__Selected passage__.
· · ·

We believe all of this can have a real impact, but it takes time and thoughtful work with those who are experts in a community leading the way, and with partners like payers, community-based organizations, and policymakers.

This work is complicated, and it necessitates supporting those facing challenges at various points in their care journey — before the crisis point.

The months following a hospital admission are critical points of engagement with primary care. Previous experimental research shows post-transition care can effectively reduce readmissions. The timeframe of the Camden coalition — six months maximum with an average engagement of 90 days — is an impressive start, particularly with the high number of touchpoints that participants received during this time. However, given how deeply entrenched the challenges are, we may have to allow more time and more highly individualized approaches to improve health and reduce acute utilization.

To meaningfully move the needle on outcomes that matter to our members, including but not limited to hospital readmissions, we need to engage those with “rising risk” before the crisis point — taking time to develop longitudinal relationships between care teams and members. The Camden Coalition selected individuals during a hospitalization, a definitionally extreme point of utilization. The study and subsequent coverage have highlighted the likely regression to the mean among both the intervention and control groups, due to selection in the hospital. This selection criteria in part reflected the intervention focus — care transitions.

Primary care models like Cityblock, however, cannot limit our cohorts to individuals who are currently in the hospital. We need to intentionally select heterogeneous populations with varied risk-levels, not just the top 1% of utilizers, because we know that the top utilizing group is not consistent year to year. We have further to go to better understand who exactly the “rising-risk” population encompasses, but we believe that longer interventions tailored to preventing and actively managing existing conditions allow us to not only help people break a cycle of high utilization, but also prevent a broader population from getting into that cycle in the first place. We’ve also built assumed regression to the mean into our contracts, and estimate the efficacy of our model based on reduction in costs, utilization and improvements in health, and net of mean regression.

· · ·

__Data shown__.

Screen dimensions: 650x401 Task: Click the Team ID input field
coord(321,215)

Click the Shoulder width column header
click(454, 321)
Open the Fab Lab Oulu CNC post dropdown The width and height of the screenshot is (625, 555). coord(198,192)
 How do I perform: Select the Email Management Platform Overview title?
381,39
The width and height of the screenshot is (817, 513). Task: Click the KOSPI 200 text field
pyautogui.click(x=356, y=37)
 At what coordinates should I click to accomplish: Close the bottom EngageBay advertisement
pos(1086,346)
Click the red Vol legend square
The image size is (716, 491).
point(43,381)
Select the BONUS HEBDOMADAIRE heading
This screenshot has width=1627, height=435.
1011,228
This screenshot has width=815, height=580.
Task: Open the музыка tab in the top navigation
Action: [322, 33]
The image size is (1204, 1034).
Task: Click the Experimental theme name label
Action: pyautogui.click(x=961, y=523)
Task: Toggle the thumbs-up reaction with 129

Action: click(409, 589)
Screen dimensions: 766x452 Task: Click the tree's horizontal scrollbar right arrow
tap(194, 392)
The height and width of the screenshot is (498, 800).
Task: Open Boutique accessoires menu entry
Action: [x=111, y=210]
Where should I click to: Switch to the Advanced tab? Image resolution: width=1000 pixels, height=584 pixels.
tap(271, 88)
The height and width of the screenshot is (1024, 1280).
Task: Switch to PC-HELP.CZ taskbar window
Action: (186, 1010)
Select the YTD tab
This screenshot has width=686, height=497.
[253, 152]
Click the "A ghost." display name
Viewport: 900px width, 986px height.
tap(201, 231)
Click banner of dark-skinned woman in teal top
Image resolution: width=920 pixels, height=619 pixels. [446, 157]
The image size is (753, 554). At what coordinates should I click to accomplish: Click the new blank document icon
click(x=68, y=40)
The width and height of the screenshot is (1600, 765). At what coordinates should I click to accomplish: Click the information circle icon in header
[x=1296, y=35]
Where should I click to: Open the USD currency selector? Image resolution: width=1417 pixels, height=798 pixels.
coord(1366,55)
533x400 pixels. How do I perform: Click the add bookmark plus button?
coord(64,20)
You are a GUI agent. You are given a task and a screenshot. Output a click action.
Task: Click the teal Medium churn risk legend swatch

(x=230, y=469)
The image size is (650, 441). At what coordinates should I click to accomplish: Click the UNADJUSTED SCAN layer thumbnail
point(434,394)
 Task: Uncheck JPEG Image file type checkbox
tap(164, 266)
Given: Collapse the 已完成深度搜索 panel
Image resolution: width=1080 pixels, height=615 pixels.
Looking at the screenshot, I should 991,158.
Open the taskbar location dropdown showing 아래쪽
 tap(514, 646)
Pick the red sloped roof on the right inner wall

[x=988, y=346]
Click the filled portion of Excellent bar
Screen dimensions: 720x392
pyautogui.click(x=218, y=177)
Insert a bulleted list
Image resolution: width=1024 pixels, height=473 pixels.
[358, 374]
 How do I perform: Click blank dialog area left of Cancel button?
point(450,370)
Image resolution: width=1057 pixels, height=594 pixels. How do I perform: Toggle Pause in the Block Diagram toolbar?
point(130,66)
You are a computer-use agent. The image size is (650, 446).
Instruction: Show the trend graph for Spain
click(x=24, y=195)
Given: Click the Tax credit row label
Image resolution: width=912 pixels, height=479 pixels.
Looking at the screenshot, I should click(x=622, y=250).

· · ·

__What needs to be done__. Continue the passage above about primary care and the Camden Coalition study from its final sentence.

__Reply to the task__.
In closing, the work must continue.

We are appreciative of the Camden Coalition and the MIT Poverty Action Lab for these valuable lessons to guide us, and we also acknowledge the risks of over-generalizing the results of one study. The study measured the effect of a specific intervention, at a specific time, in a specific context, with a specific population, and we should be cautious of directly applying these findings to other models addressing both social and medical needs.

Perhaps the most important result of the trial was that the Camden Coalition learned what didn’t work — and they have already begun to adapt their model. We can all apply their findings to improve our models and test new ways to improve health for the members and communities we serve. We need to not just measure the overall impacts of our model, but also conduct rigorous research and evaluation designs to truly understand the impact and to share our results. By doing so we avoid learning in silos, and instead, collectively build towards a system that costs less, drives better outcomes, and contributes to better health in communities across the country.

Pooja Mehta leads Women’s Health at Cityblock. She is an obstetrician-gynecologist, health services researcher, and health policy expert.

Alina Schnake-Mahl leads evaluation at Cityblock. She is a social epidemiologist and health services researcher and has a doctorate and MPH in social and behavioral sciences in public health.